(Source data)
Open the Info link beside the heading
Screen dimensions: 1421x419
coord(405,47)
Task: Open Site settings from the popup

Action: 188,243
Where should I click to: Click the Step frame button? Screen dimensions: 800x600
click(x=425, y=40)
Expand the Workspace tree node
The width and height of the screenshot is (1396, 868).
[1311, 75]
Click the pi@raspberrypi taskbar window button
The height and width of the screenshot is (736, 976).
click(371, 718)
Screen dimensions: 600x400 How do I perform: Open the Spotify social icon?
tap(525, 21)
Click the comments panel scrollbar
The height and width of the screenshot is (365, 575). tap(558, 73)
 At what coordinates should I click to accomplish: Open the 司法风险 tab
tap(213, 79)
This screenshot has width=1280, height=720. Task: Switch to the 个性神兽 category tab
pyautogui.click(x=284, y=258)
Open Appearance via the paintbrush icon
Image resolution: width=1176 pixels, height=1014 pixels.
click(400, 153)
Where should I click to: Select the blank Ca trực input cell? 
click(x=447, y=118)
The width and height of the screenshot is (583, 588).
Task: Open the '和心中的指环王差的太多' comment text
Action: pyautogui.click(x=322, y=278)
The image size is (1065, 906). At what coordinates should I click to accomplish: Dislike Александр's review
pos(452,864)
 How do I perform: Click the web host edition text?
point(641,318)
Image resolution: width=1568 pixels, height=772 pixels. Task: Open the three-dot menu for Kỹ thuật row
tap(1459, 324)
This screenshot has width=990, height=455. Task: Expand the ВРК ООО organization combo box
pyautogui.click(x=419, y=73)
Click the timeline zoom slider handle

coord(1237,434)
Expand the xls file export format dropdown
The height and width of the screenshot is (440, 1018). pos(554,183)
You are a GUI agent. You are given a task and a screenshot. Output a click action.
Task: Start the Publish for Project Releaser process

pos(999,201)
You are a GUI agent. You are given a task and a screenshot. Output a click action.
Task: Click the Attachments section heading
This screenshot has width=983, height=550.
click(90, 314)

■ What is required ■
All lines from the one with "Task: Start the" onward to the end of the records above should be repeated exactly, and only those lines.

■ Result of this exercise ■
Task: Start the Publish for Project Releaser process

pos(999,201)
You are a GUI agent. You are given a task and a screenshot. Output a click action.
Task: Click the Attachments section heading
This screenshot has width=983, height=550.
click(90, 314)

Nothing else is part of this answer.